It is a "cut-off" indeed. . . Forty-three miles in distance are lopped off, heartbreaking grades avoided, curves eliminated, hours of time in transit saved, and untold worry and vexation prevented, at the same time that expenses of operation are reduced more than enough to pay interest on the whole cost twice over. (Davis, p. 460)
The cutoff was hailed as both an engineering and a financial victory:
The Lucin Cut-Off is complete, and Mr. Hood, the engineer, is justified for his faith. So, too, is Mr. Harriman, the financier; for in January, 1905, the operating expenses of the new road were sixty-one thousand dollars less than the operating expenses of the old road in January, 1904, although the traffic was greater. (Davis, p. 468)
Despite dire predictions by pre-construction skeptics, the trestle portion of the cutoff performed admirably. In fact, the six-day period that the trestle was out of commission following a May 4, 1956, fire was the first time in its life that it had been out of service.
Which is not to say that the trestle was maintenance-free. Southern Pacific beefed up the trestle with several thousand additional piles throughout its service life. By the 1950s, the trestle contained over 38,000 piles. Many of the original Douglas Fir cap and deck timbers and Redwood deck planks had been replaced by this time, also.

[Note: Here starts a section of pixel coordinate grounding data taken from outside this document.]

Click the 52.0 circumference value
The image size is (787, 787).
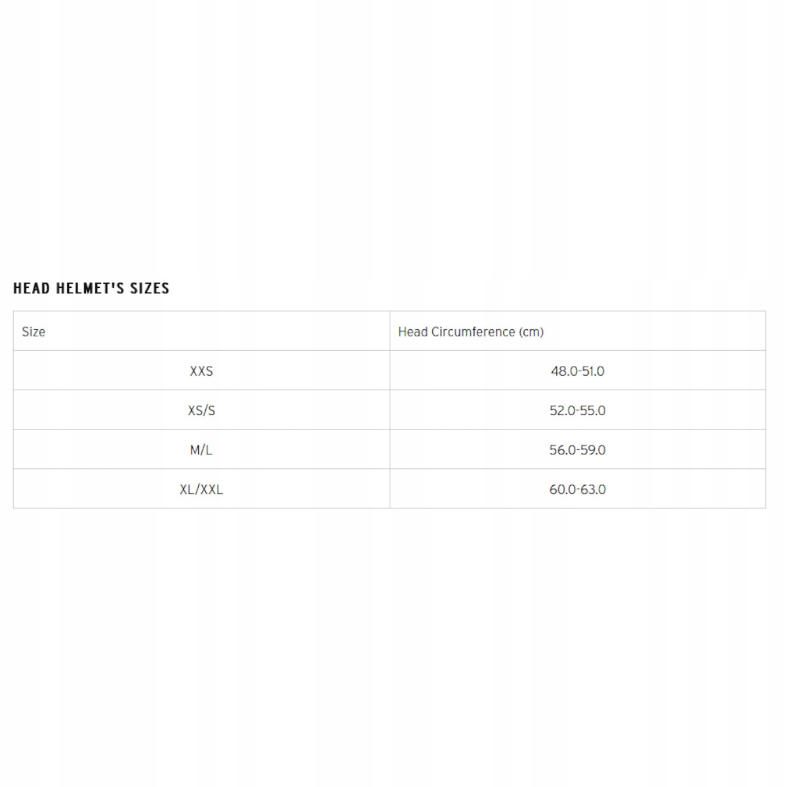(563, 411)
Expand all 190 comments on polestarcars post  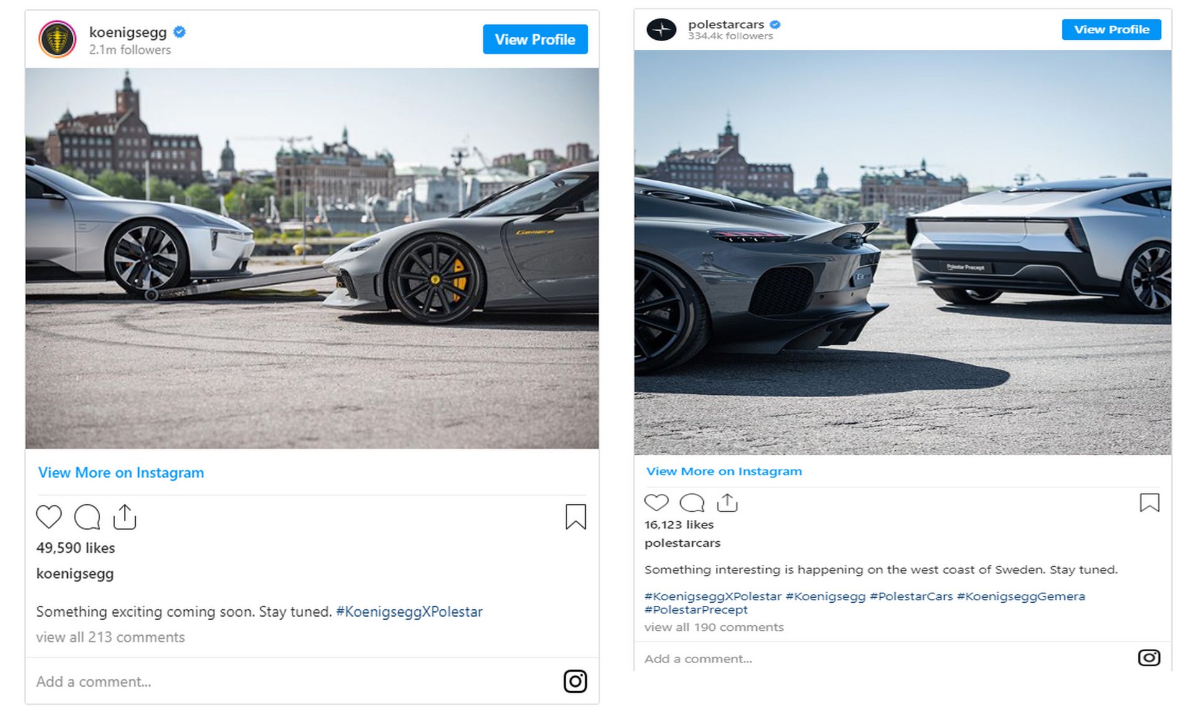point(714,627)
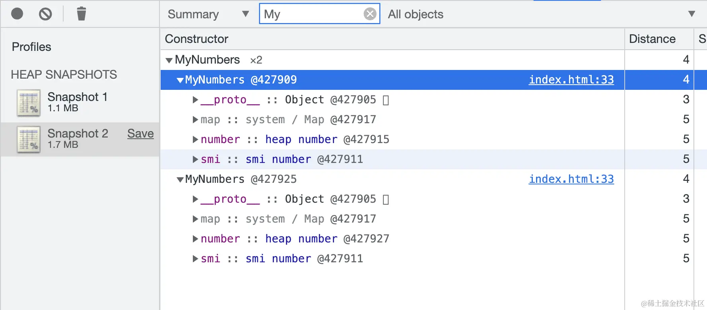Image resolution: width=707 pixels, height=310 pixels.
Task: Collapse the MyNumbers @427925 object
Action: click(180, 180)
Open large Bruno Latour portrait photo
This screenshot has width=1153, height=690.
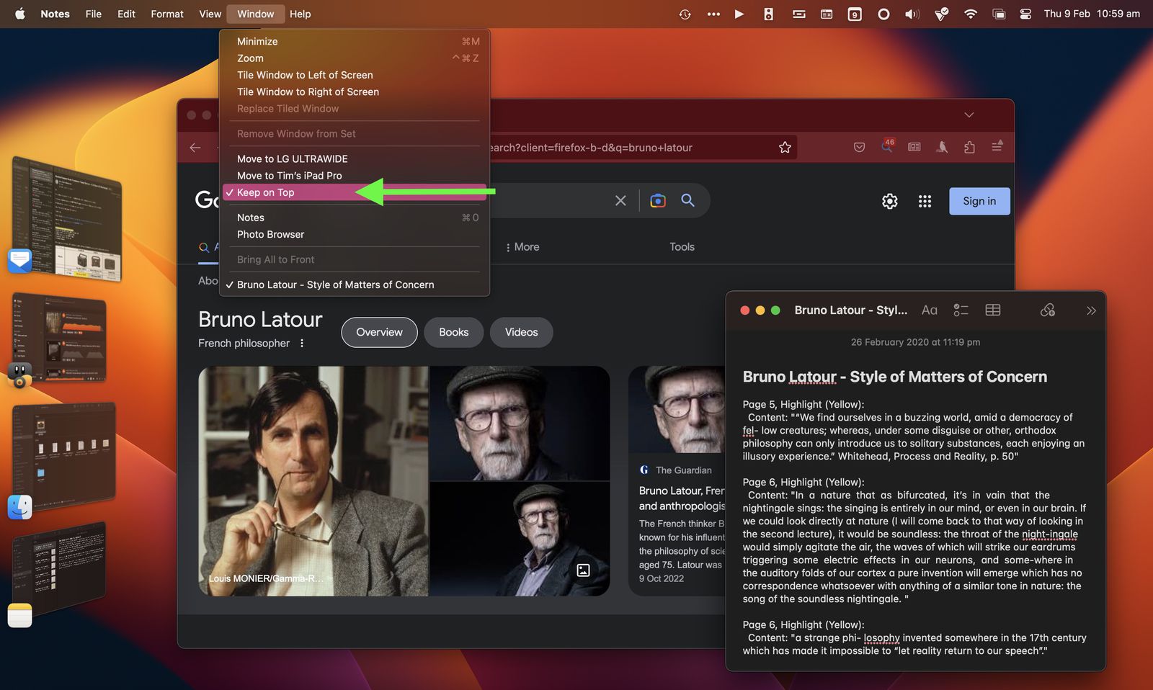(313, 480)
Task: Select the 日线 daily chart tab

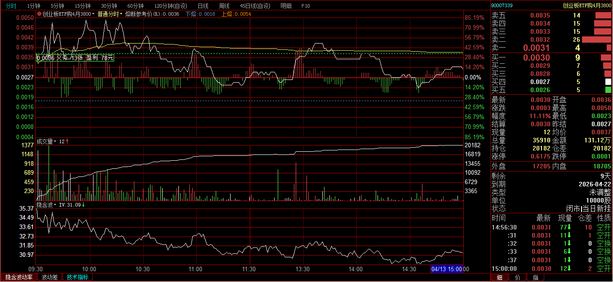Action: tap(203, 6)
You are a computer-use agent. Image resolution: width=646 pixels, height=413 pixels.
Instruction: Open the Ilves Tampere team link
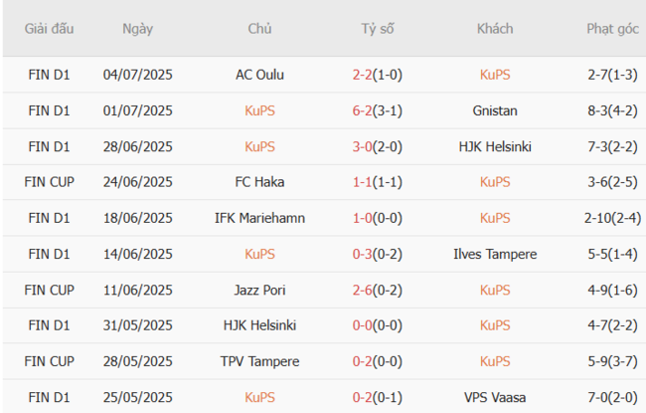pyautogui.click(x=495, y=254)
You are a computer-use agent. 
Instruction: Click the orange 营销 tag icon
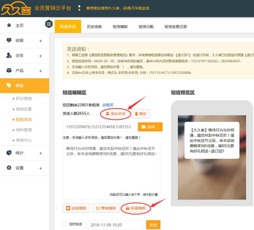[9, 85]
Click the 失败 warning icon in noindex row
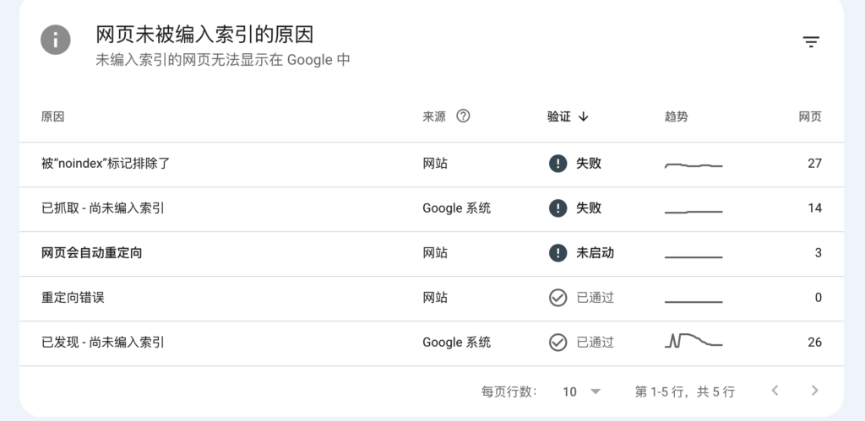Screen dimensions: 865x421 coord(558,164)
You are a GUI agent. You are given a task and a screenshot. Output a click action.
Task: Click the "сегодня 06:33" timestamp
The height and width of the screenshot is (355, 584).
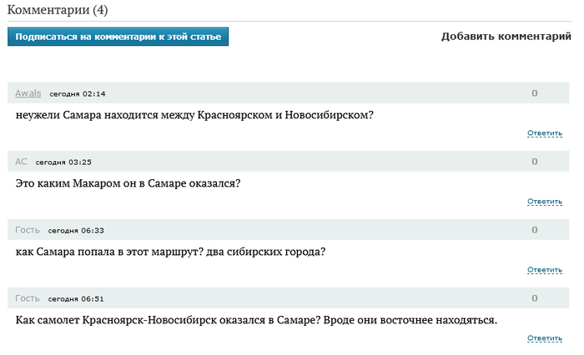pyautogui.click(x=76, y=230)
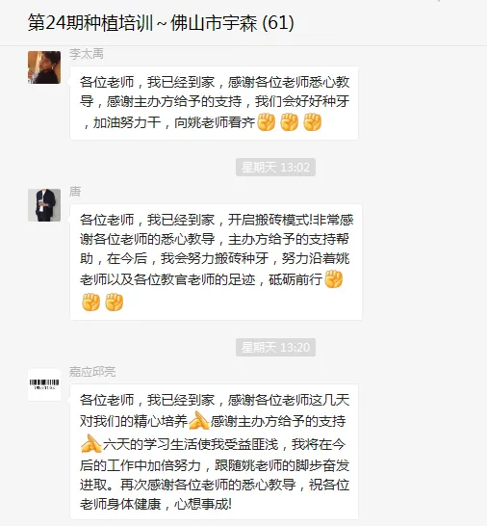
Task: Open 唐's profile avatar photo
Action: coord(44,205)
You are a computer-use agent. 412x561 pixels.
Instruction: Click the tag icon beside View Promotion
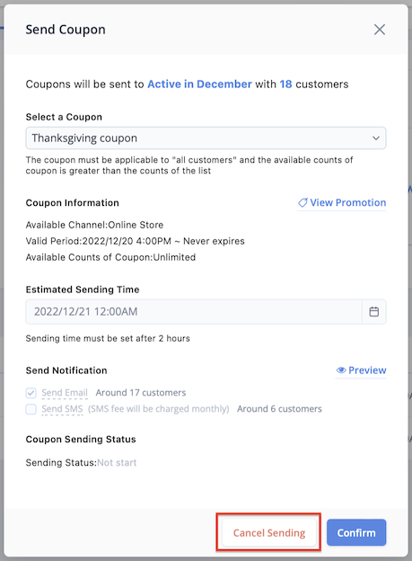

The beginning of the end of the trestle's life as a trestle came in the 1950s, when Southern Pacific decided to replace the trestle with a solid fill causeway. Construction of this causeway, which ran parallel to the trestle, began in 1955. The new causeway handled its first traffic in July, 1959. Southern Pacific continued to maintain the trestle as a back-up for a few years, but the trestle had seen its last significant traffic by the beginning of the 1960s.